Dearest Daughters,
It's about time I told you that pretty soon I'm going to become a full time stay at home parent--if only for a couple of months before I'm driven insane and/or penniless and into the arms of some form of employment. I'm crossing my fingers that won't happen.
The truth is: I'm lazy. Or that's how our capitalist, dual earner household society might view me. And if I never had to conventionally work for money another day in my life, I'd be content. On the other hand I have this urge to be "productive"--it's both innate and a societal pressure.
I want dearly to be able to spend my days playing and making art with you girls. Rolling around in the grass or dirt. So, I look forward to being able to spend ALL my time at home with you. Particularly those precious mid-morning hours, when we're all at our best.
I'm nervous about this transition. And the internal struggles I have with myself over "getting things done" versus "enjoying my kids" versus "having time for myself" versus "teaching my kids to entertain themselves."
This also means that we'll have to take Babybel out of school, which is a mere two mornings a week. And while you certainly benefit from the activities and play and structure and social opportunities provided by preschool, you are the type of child who will do fine in any environment you're in.
I can't really get a grasp on what "worries" me about being at home full time. I guess that I fear that I won't like it. That we'll all get bored or have tantrums or end up watching television all day. And the house will still be a mess. And I'll forget to feed you or give you water. And we'll all just be starving and dehydrated and cranky. And wet our pants.
Or something like that.
Sometimes when I post things on this blog or on Facebook describing our day, the People praise my parenting--the activities and opportunities that I provide for my children.
But the truth is: as much as I do it for you, multiply that times a thousand and that's how much I do it for myself. Really, People.
Lolopop, hearing about your recent watercolor bath, declared, "What a good Mommy you have! We just threw our kids in the tub and hosed them down."
To which I replied, "It doesn't take that much. I just give them the paints and make sure the water's warm and sit there for an hour." And we're all happy. In my measure, the supposed "effort" is worth not yelling at my children all day.
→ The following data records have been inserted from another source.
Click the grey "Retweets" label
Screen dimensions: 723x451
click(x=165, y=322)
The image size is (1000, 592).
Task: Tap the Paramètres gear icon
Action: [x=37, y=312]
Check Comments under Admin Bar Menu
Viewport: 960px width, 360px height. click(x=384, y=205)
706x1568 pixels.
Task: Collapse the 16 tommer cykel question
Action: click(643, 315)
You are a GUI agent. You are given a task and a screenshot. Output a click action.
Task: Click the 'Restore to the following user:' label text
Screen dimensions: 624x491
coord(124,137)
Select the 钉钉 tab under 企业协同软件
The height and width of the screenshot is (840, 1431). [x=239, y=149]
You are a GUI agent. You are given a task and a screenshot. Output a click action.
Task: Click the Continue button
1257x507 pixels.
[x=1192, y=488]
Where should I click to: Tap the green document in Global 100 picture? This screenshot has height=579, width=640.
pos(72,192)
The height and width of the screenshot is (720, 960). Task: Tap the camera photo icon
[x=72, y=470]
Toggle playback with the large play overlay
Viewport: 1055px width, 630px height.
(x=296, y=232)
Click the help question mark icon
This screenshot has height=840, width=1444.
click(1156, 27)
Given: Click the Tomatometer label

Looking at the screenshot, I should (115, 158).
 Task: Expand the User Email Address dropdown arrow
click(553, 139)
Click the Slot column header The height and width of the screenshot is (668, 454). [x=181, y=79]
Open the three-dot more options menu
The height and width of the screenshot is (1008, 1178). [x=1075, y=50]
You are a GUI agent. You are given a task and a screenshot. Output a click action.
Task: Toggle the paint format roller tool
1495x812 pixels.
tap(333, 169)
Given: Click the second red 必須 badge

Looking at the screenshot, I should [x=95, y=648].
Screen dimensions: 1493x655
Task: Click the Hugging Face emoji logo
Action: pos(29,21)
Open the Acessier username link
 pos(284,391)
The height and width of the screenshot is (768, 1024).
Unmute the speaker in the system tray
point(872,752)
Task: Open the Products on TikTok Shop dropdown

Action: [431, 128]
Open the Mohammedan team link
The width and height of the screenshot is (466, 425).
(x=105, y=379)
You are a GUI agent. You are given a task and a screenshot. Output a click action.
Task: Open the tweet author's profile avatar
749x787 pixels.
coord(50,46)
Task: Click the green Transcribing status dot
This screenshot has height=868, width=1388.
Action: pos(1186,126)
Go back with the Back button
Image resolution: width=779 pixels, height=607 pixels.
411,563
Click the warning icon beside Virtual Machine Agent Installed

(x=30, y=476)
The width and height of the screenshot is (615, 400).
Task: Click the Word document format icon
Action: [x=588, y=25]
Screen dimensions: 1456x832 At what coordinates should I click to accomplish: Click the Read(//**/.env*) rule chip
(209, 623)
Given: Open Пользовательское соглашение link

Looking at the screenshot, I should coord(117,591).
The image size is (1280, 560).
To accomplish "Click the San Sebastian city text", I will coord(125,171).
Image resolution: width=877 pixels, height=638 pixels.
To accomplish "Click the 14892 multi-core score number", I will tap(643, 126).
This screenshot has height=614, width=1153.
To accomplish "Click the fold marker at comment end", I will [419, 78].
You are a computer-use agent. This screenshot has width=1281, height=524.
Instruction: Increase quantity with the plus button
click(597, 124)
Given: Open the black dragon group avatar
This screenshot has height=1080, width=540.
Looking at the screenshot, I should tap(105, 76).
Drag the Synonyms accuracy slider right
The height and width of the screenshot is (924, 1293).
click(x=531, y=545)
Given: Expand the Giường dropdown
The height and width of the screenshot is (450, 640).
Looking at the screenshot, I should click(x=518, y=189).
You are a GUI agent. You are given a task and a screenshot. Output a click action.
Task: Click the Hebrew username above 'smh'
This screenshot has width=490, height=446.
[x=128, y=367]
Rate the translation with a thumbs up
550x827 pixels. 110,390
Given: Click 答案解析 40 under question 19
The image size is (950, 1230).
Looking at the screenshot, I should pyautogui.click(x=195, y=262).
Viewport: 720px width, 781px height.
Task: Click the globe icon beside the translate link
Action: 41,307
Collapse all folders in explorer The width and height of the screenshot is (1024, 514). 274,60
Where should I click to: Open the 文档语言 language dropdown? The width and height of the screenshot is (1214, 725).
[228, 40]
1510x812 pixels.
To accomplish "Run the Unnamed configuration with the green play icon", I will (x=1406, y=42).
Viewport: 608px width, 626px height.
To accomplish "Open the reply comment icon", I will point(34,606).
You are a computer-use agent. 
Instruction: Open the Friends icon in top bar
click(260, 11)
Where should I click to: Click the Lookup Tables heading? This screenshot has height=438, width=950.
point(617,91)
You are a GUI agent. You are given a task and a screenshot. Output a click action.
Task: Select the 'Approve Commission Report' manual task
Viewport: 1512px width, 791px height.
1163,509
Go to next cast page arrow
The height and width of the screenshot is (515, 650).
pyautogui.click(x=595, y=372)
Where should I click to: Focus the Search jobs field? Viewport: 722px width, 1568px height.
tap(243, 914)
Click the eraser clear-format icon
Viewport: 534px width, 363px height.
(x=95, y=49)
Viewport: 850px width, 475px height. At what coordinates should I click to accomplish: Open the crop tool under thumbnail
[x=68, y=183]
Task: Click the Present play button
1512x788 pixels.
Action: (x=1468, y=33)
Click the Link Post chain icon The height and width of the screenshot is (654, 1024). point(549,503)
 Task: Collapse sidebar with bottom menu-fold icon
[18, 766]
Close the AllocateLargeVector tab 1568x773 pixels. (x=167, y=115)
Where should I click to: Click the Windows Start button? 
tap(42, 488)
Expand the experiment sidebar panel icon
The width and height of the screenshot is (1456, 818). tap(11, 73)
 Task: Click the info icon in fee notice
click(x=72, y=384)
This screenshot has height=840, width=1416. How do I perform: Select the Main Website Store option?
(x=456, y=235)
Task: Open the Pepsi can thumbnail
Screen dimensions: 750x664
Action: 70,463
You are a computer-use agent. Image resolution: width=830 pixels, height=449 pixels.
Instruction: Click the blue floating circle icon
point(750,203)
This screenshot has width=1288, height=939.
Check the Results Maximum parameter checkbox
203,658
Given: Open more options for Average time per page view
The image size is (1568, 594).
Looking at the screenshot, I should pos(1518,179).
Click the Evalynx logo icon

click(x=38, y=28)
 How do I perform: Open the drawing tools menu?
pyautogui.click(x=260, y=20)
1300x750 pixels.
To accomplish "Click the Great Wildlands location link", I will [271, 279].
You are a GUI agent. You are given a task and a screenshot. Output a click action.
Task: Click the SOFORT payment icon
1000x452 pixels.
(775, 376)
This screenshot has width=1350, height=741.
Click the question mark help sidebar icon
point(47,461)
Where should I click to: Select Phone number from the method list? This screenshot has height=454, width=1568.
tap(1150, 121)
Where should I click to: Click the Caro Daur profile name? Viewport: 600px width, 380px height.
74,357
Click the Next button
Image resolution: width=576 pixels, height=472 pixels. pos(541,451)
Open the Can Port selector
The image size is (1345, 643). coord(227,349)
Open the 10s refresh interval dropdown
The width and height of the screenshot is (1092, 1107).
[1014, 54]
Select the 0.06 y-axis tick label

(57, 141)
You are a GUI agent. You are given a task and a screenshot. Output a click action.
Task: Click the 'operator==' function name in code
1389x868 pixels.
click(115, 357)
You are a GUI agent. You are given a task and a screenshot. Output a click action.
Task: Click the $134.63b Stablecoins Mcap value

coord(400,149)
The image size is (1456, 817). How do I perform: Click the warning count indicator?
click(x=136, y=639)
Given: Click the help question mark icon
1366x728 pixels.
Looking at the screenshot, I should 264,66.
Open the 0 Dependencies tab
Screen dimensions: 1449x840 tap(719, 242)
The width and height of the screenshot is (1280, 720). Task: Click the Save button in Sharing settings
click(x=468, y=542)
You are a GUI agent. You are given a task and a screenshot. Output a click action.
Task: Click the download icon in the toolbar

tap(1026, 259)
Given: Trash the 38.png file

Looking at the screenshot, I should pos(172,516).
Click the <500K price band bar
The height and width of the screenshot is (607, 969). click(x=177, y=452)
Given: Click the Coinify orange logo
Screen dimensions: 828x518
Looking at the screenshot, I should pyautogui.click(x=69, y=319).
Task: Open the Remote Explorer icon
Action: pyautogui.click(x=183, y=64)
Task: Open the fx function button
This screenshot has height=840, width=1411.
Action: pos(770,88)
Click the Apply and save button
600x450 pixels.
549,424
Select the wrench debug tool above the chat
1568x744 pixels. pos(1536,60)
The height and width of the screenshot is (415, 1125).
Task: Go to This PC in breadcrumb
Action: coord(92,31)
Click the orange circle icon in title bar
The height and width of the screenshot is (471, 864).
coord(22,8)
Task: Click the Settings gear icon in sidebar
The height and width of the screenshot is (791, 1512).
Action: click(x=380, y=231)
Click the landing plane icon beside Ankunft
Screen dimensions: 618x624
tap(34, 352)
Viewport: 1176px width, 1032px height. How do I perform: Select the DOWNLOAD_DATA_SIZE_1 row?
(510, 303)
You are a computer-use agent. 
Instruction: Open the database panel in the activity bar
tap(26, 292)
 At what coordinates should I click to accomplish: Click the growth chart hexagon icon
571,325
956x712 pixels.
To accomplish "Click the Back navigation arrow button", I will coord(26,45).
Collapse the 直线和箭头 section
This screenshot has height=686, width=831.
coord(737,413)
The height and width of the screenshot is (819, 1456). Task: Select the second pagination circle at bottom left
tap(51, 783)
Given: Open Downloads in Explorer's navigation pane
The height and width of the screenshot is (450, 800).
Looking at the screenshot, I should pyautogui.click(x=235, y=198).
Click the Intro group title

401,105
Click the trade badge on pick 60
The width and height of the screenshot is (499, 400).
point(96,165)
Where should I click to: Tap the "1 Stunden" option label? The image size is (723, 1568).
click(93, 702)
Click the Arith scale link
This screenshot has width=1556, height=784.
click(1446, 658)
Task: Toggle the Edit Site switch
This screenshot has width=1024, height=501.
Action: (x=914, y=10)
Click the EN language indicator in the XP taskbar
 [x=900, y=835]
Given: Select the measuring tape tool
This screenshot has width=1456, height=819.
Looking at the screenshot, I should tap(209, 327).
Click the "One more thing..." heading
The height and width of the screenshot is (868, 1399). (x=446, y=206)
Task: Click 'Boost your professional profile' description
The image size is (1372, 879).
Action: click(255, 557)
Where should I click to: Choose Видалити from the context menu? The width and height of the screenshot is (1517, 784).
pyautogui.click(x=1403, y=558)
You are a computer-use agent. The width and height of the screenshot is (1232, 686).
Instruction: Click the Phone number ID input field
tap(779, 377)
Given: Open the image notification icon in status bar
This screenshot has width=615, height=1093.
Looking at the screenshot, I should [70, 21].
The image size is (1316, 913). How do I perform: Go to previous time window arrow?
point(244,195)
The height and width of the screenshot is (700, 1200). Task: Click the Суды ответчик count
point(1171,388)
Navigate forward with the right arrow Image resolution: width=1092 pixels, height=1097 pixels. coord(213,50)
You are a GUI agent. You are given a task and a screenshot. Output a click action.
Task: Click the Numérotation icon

It's not so much what you girls need so much as what I need to get through my day. I have no discipline. And I like to call Lola and ask her, "So? What are you doing today?" And as long as we're all occupied, we make it to the end of the day unscathed. But, when there's no discernible objective to our day, I feel sort of lost and bored and like we desperately muddle through our day, me perpetually throwing toys and food in your general direction, feeling like I can't make anyone happy, attempting to avoid meltdown.
I need a routine.
I need go-tos. Outings, activities, snacks.
Auntie Katherine gave us a couple of books awhile back when I communicated this exact sentiment to her; the need for Sanity Preserving Time Occupying Not Television Related But Easy As Pie Go To Activities.
I highly recommend these books; your library might have a copy.
First Art: Art Experiences for Toddlers and Twos
Preschool Art: It's the Process, Not the Product
This morning's activity, as simple, as messy, as duh as it seems, came from the first book. Just so the People don't start to thinking I'm as amazing of a parent as my Facebook page lets on.
Working with the materials while you wait for Mommy to hurry up and make the paste already.
Danjo explores her materials.
Signing: "more" paste? (To eat, of course!)
Art is a process. Inclusive of clean up.
Love you,
What I want to know is....did anyone eat the paste?
Posted by: Auntie Robin | 27 January 2012 at 11:33 PM
Once when Lindsay was little, and we were kind of marooned in Las Vegas, where there isn't much that's obvious to do with kids, and I was whining about that and wondering how I was going to provide enough social stuff for her and lalalalalahearmyselftalk, Grandma told me "You think too much". Come to think of it, I think she's told me that a number of times.
Really, you can't mess up your kids by being with them. Well, unless you are feeding them Coke and Cheetohs all day every day and swearing at them nonstop.
But I hear you saying you are really more worried about yourself. Definitely something most mommies think about, especially since we all started expecting so much of each other, like we would be betraying womanhood if we "only" raised kids, or "only" had careers.
I have such good memories of being home with a toddler and preschooler...and yes, one is about one-third the mental and physical energy requirement of two, but still...
I know I agonized over this stuff, but now all I remember is how much fun it was to sit and watch Little Bear and Kipper, or go to the cool library storytimes with crafts, or help you make Lego zoos with animals in their "areas" (no cages for our animals).
I guess I'm not really giving any advice, but then, you are a great mommy, so you don't really need advice. Just know that you'll love looking back at these years when they are in high school, and it WILL go really fast.